Un’altra forma di disgusto, più vicina all’imbarazzo e di chiara origine sociale, normativa o igienica è l’evitamento dei soggetti considerati diversi da noi per credo, ideologia, origine sociale. Anche in tali casi al disgusto possono associarsi, paradossalemente, alcune sensazioni fisiche.
Perché si prova disgusto?
Gli psicologi americani Rozin e Fallon (1987) hanno definito 4 classi di reazioni di rifiuto al cibo:
avversione: si produce per parti di cibi che, pur considerati commestibili, generano ripugnanza, per ragioni quali insofferenza tattile o visiva, colore o sapore (per parti molli, budelle, lingua o teste di animali, per grossi crostacei, etc.);
pericolo: dovuto alla previsione di nocività di un determinato cibo o alimento;
esclusione: alimenti o materiali che nella propria cultura vengono esclusi e dichiarati non commestibili come carta, erba, cavallette, lumache, alghe, etc.;
credenza: il disgusto é indirizzato verso cose che vengono considerate sgradevoli nella propria cultura, anche senza averle mai assaggiate.

Al di là delle differenze culturali, tutti gli esseri umani provano universalmente disgusto per secrezioni come muco, feci e urine, tuttavia non sempre per le proprie.
Ma perché mai si prova così tanto disgusto per sostanze che non sono pericolose e che invece hanno una loro funzione nutritiva?
La risposta probabile sta nel fatto che esse sono cariche di valenze simboliche molto pregnanti.
In genere molti cibi o molti atti di nutrizione sono associati a credenze simboliche e magiche importanti: il latte che purifica, il vino che fa buon sangue, le ostriche che sono afrodisiache, il pane e il vino cristiano, ossia l’incorporazione di parti speciali dell’altro.
Ad altre sostanza é invece culturalmente collegato qualcosa di “sporco”.

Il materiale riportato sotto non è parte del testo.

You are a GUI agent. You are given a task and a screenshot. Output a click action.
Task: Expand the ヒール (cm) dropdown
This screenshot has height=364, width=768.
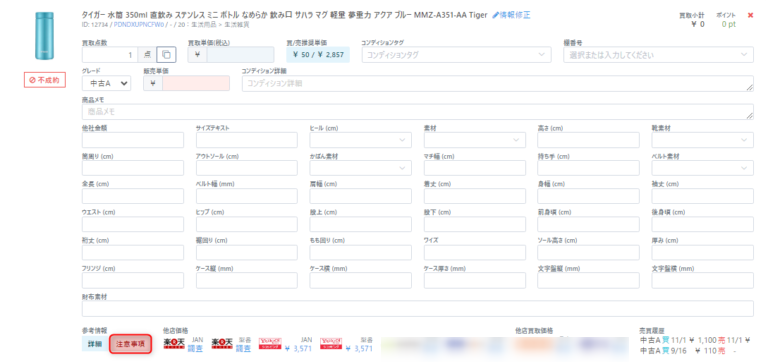pyautogui.click(x=360, y=140)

Per le cose che diventano esterne a sé vale secondo lo psicologo Allport (1897-1967), la regola che le cose “interne” diventano disgustose solo quando vengono realmente percepite come ormai ego-aliene: il nostro sangue, la saliva, lo sperma, etc. vengono prima accettati e poi rifiutati, dipende da quanto tempo é passato dal contatto con le medesime sostante, ovvero quanto tempo é occorso dal concepire prima come ego-sintoniche (proprie) a ego-aliene (estranee a sé).
Una forte attrazione sessuale o affettiva parentale, possono tuttavia attenuare fortemente tali sensazioni, ciò spiega il fatto che non é possibile provare quasi mai disgusto per le secrezioni o gli odori emessi dai propri animali di compagnia o dai propri partner sessuali durante l’amplesso, oppure anche successivamente ad esso.